View Full Version : Remove linefeeds?


nekokami
03-10-2007, 04:18 PM
I have a number of PDF and other files that have hard linefeeds at the end of each line. When I convert these for my eBookwise reader (through intermediate steps of HTML or RTF), I end up with extra line breaks in the middle of every other line, approximately, which is very annoying.

I guess the best I can do is to get or create a utility to remove linefeeds from the end of any line longer than, say, 70 characters, replacing them with a space. This would occasionally remove lf that I don't want removed, but I think overall the files would be more readable than they are now.

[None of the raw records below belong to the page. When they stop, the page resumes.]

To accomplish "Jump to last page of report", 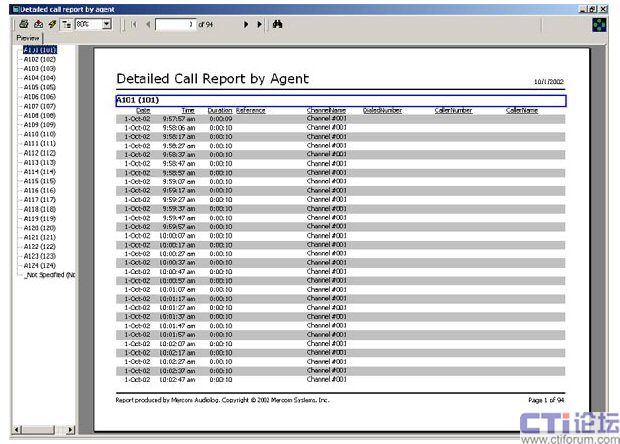I will click(x=260, y=23).

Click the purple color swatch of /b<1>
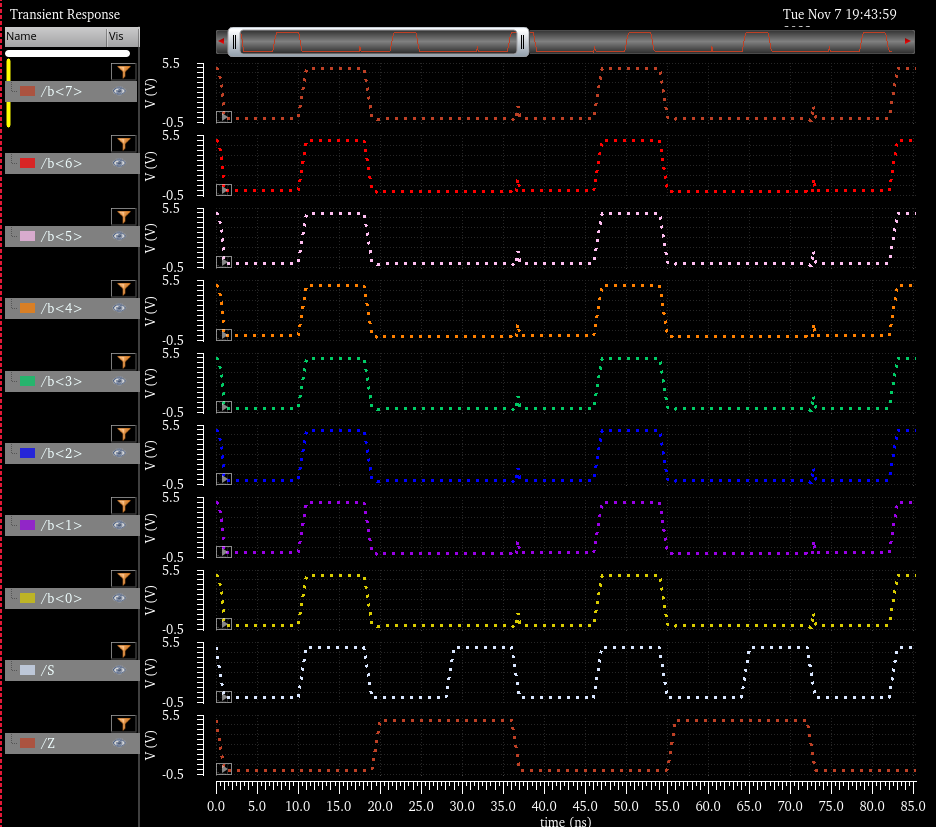click(27, 525)
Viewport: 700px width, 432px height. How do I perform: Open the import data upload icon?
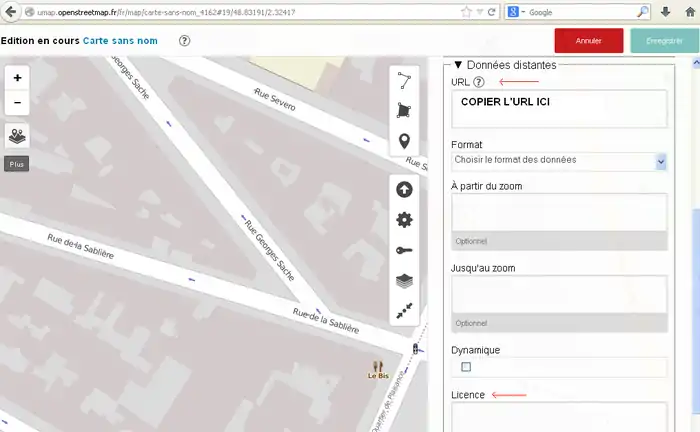point(404,189)
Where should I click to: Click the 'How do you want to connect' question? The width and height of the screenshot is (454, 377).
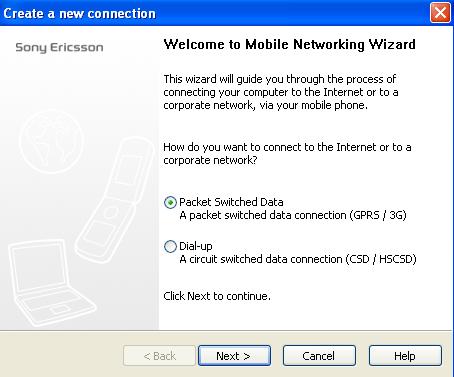[x=287, y=154]
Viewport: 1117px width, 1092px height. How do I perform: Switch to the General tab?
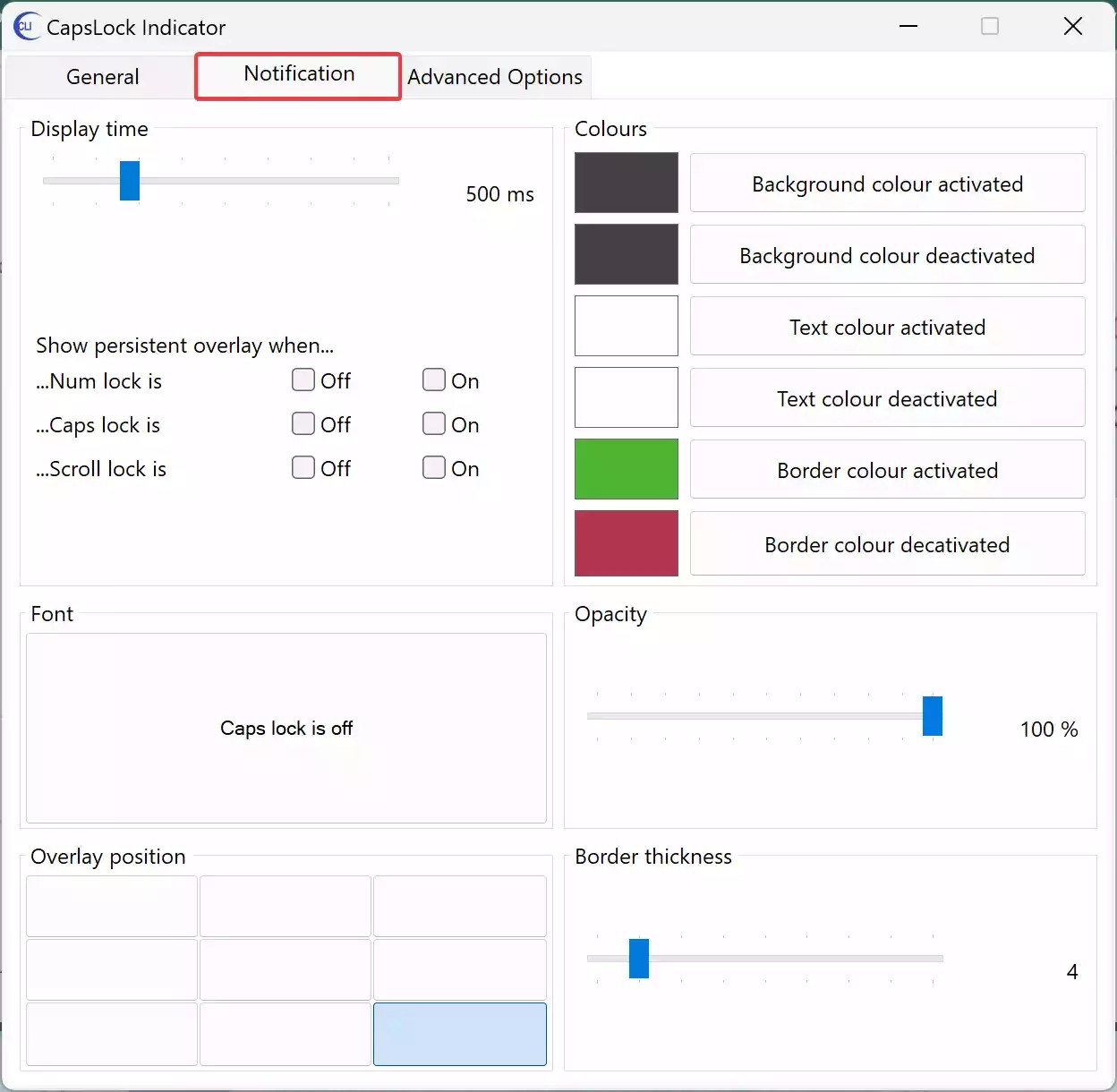tap(101, 77)
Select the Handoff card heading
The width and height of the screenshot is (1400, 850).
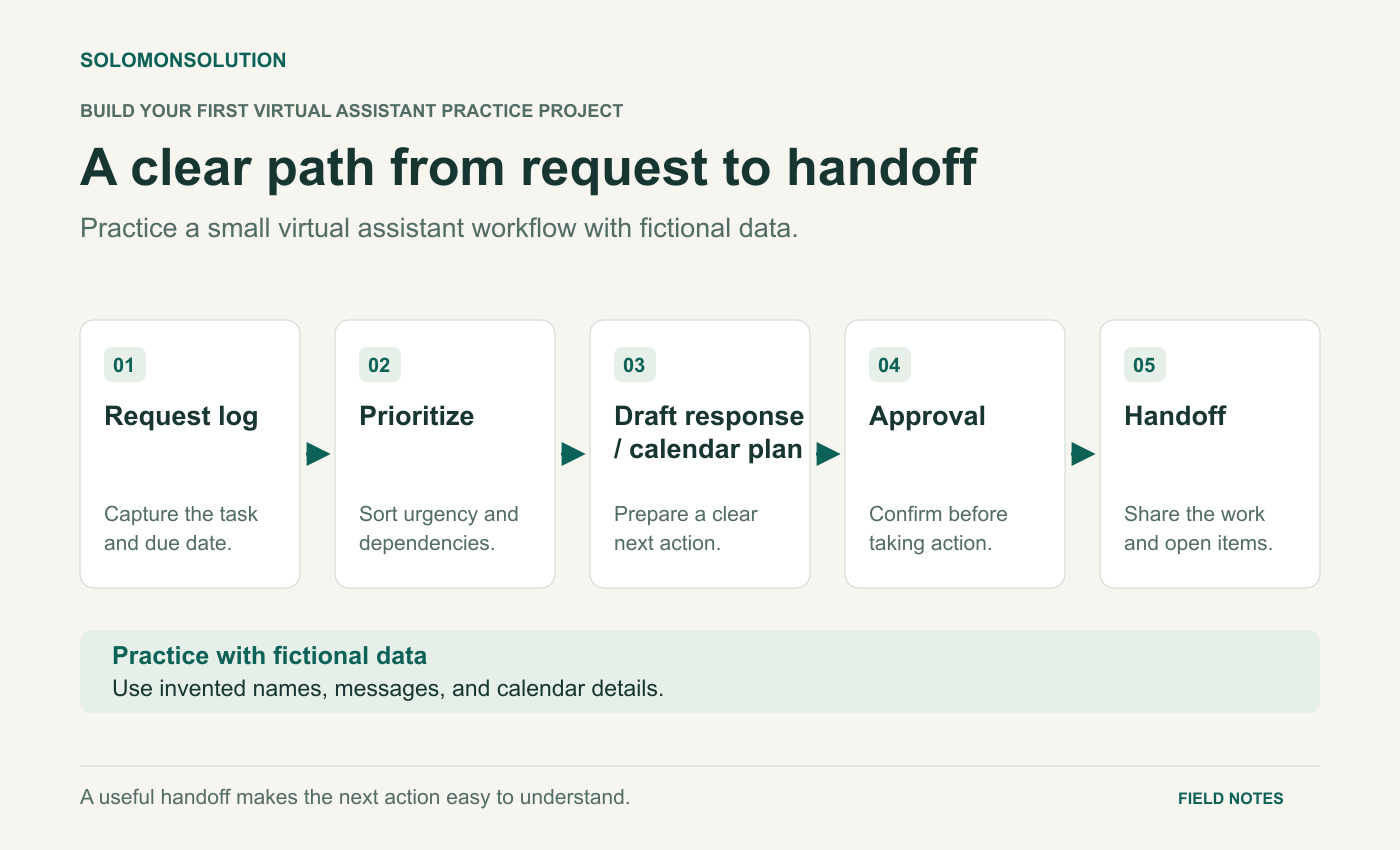(x=1175, y=416)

Does anyone know of an available utility to do this? I could write it in Perl, but if there's one out there already, I'd just as soon use it. (And it's not quite as simple as just counting the characters, anyway, because formatting characters shouldn't be included in the total.)

Thanks,

RWood
03-10-2007, 09:10 PM
Try Stingo's Word Macro from the MobileRead Wiki Conversion page. (http://wiki.mobileread.com/wiki/E-book_conversion) I have used it for RTF files on all sorts of Gutenberg books and other texts. You are right it does make the results more readable.

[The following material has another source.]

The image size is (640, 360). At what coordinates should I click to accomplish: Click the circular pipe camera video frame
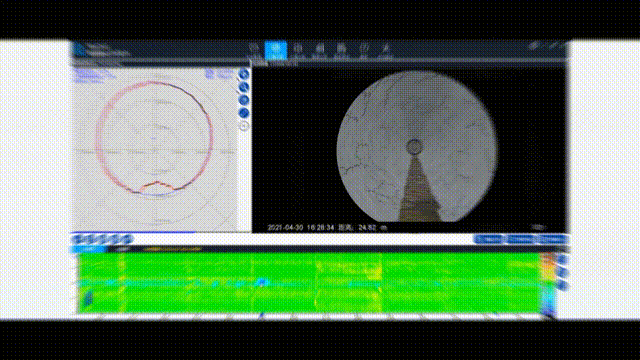[417, 146]
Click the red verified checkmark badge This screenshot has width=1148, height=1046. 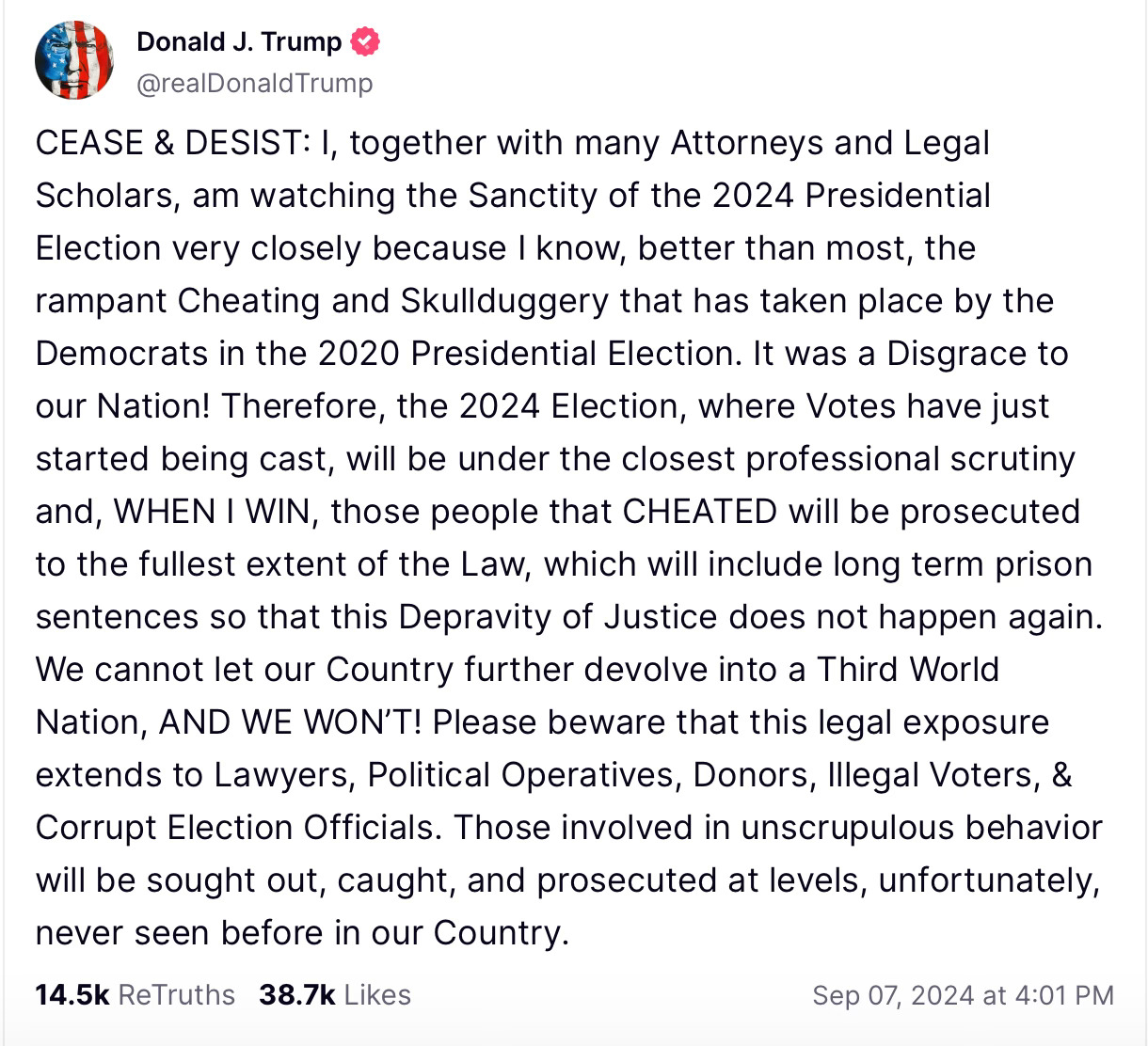point(365,42)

While perhaps not as critical on an eBookWise as it is for a Sony Reader, having the end-of-line mark only at the end of a paragraph allows for better text flow as the font size is changed.

nekokami
03-10-2007, 09:49 PM
Thanks, but this word macro only works if there are two paragraph marks at the end of a paragraph. Unfortunately, the files I need to fix don't have this feature. In the original PDF file, there's an indent on the first line of each new paragraph, but this isn't preserved when I convert the file with ABC or PDFtoHTML. Does anyone know of a PDF converter that preserves line indents in some way? I could search and replace ^p^t with ^p^p and then use Stingo's macro (or modify the macro to do this automatically), if I could get that indent to convert to a tab.

ashkulz
03-10-2007, 11:09 PM
nekokami: if you're trying to read PDFs on the eBookWise, why not read the PDF directly? I use a script similiar to PDFRasterFarian to convert PDF => images which fit exactly on to the REB 1100 which I have (alex_d also helped me to get image dilation working).

It's currently linux-specific, and if you're on ubuntu you need to do
sudo apt-get install pdftk python-imaging xpdf-utils

The script is at http://puggy.symonds.net/~ashish/downloads/build-pdf.py

You'll probably have to change the script a bit, because the eBookWise has slightly lower resolution and cannot read in landscape. You will probably have to change line 67 from cropped.save to cropped.rotate(-90).save and remove the REB1100 specific stuff at the end.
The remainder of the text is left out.